Solving Drywall Weight Problems

[fruitl00p]

Homework Statement

Two builders carry a sheet of drywall up a ramp. Assume that W=1.80 m, L= 3.30m, and that the lead builder carries a vertical weight of 183.0 N (41.1 lbs). What is the vertical weight carried by the builder at the rear?

The builder at the rear gets tired and suggest that the drywall should be held by its narrow side. What is the weight he must now carry?

Homework Equations

I think:

Fy = 0
Fx= 0

torque=0

The Attempt at a Solution

Well I don't have a godd idea as to how to do this and what I am doing.

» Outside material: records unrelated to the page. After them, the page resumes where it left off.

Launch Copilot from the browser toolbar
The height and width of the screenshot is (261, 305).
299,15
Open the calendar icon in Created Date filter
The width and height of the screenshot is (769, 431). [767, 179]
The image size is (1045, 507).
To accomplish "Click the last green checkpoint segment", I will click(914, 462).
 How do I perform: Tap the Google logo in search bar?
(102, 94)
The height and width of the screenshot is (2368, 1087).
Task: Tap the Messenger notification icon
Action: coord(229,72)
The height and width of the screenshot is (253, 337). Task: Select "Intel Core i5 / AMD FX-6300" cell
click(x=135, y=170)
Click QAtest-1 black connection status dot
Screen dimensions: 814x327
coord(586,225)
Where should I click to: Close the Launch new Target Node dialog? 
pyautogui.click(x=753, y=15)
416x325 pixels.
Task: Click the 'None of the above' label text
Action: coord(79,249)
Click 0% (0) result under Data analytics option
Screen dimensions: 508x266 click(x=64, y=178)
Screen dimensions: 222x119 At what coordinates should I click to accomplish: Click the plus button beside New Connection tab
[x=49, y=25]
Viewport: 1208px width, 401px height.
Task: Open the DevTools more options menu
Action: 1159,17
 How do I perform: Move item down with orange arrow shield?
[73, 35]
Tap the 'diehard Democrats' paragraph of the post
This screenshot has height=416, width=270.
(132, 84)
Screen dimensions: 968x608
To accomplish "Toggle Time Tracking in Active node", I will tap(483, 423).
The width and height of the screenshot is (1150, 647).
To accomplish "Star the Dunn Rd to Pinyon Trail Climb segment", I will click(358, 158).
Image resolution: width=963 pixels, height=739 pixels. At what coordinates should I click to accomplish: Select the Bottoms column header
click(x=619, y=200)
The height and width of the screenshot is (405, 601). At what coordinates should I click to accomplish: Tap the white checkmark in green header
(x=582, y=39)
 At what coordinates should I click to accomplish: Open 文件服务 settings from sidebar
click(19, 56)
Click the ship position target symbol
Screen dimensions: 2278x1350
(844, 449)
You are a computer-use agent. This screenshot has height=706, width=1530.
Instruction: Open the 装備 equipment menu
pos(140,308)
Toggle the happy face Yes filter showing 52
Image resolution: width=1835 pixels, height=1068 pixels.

First I said Fy= F1 + F2 - W= 0
torque = F2*l2 - Wlw = 0

l2= 3.30 cos 25
lw= .75 cos 25

W= F2(l2/lw)= 183 N (3.30 cos 25/ .75 cos 25)
W= 805.2 N

F1= W-F2 = 805.2 - 183 = 622.2 N

However my answer is wrong. Since I can't get the first part correct I haven't moved on to the second.

What am I doing wrong?

 

[Mentz114]

You have not described the problem sufficiently. Where did you get the 25deg angle ? A diagram would help.

 

[fruitl00p]

Oh, I'm sorry, the 25 degrees came from the angle of the ramp. However, I finally just figured out how to do the problem.

Thanks for pointing that out though